BIMINI CAPITAL MANAGEMENT ANNOUNCES CLOSING OF ACQUISITION OF TOM JOHNSON INVESTMENT MANAGEMENT
VERO BEACH, Fla. (April 1, 2026) – Bimini Capital Management, Inc. (OTCQX:BMNM) ("Bimini” or the “Company”) today announced that its wholly owned subsidiary, Bimini Advisors Holdings, LLC, has completed the purchase of eighty percent (80%) of the fully diluted equity interests of Tom Johnson Investment Management, LLC (“TJIM”), a privately held registered investment adviser.
The purchase price paid in the transaction was $12,318,492, of which $12 million was paid in cash at the closing, with the balance to be paid on or before the first anniversary of the closing.
In addition, subject to certain conditions, (1) Bimini may be required to purchase the remaining 20% of TJIM’s equity interests upon the later to occur of (a) the third anniversary of the closing and (b) the principal seller ceasing to be an employee of TJIM or (2) Bimini will have the option to acquire the remaining 20% interest following the third anniversary of the closing, in either case at a purchase price to be determined.
Effective as of the closing, the principal seller entered into a new three-year employment agreement with TJIM and all existing staff of TJIM entered into employment agreements or executed offers of employment. It is expected that certain members of TJIM’s current staff will be offered the opportunity to become equity owners in TJIM, to support retention and alignment with TJIM’s objectives.
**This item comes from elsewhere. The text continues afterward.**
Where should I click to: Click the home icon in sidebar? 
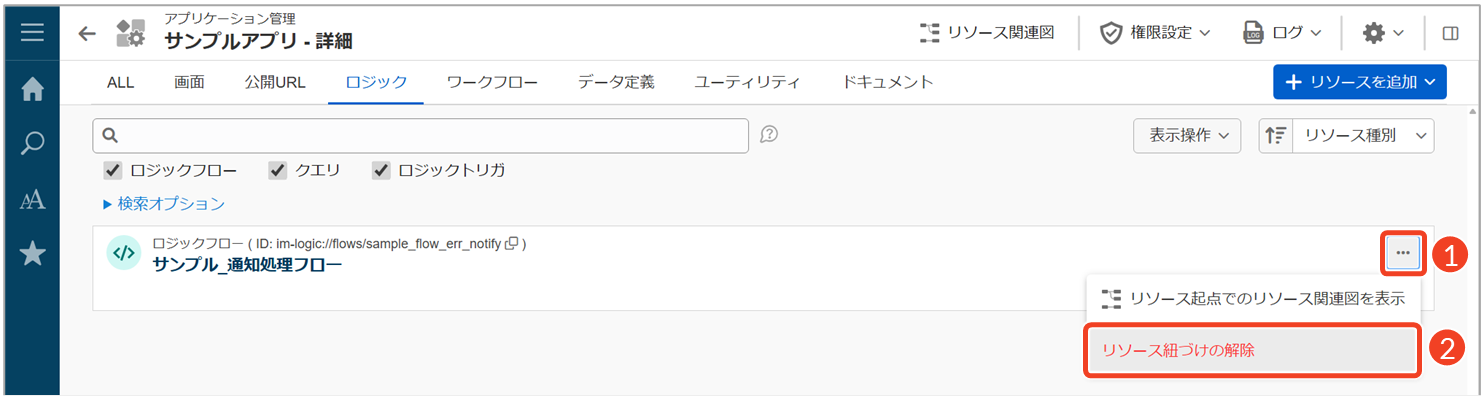[x=32, y=90]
Commenting on the completion of the transaction, Robert E. Cauley, Chairman and Chief Executive Officer of Bimini, said, “We are excited to complete this transaction and further position Bimini as a pure asset management firm. TJIM currently has approximately $1.63 billion of assets under management across both the equity and fixed income markets. Their management agreements are diverse, covering individual accounts, sub-advisory agreements and wrap programs. Further, this transaction will provide TJIM with: (i) access to Bimini’s experienced public company management, governance, and infrastructure; (ii) Bimini’s capital markets expertise and access (including Bimini’s banking relationships with major banks across Wall Street); and (iii) the potential to raise assets under management in public markets. TJIM will also receive increased name recognition from its affiliation with Bimini, the external manager of Orchid Island Capital, Inc., a New York Stock Exchange-listed public real estate investment trust ("Orchid Island"). Further, the management of the respective assets of TJIM and Bimini will remain under their current management teams, and we do not anticipate comingling of the asset management responsibilities.”
Richard H. Parry, President and Chief Investment Officer of TJIM added, “This strategic step will facilitate staff retention and provide our staff with ongoing incentives for both growth and sustaining the high level of services to our clients over the long term. I personally look forward to working with Bob and the rest of the Bimini team in the years to come to address this ever-changing investment service arena.”
Westmere Management LLC acted as exclusive financial advisor to Bimini in connection with this transaction.
About Bimini Capital Management, Inc.
Bimini Capital Management, Inc. is an asset manager specializing in residential mortgage-related securities issued by the Federal National Mortgage Association (Fannie Mae), the Federal Home Loan Mortgage Corporation (Freddie Mac) and the Government National Mortgage Association (Ginnie Mae) while employing leverage and various hedging strategies.
Through our wholly owned subsidiary, Bimini Advisors, LLC ("Bimini Advisors"), we serve as the external manager of Orchid Island. Bimini Capital Management, Inc. and its subsidiaries are headquartered in Vero Beach, Florida.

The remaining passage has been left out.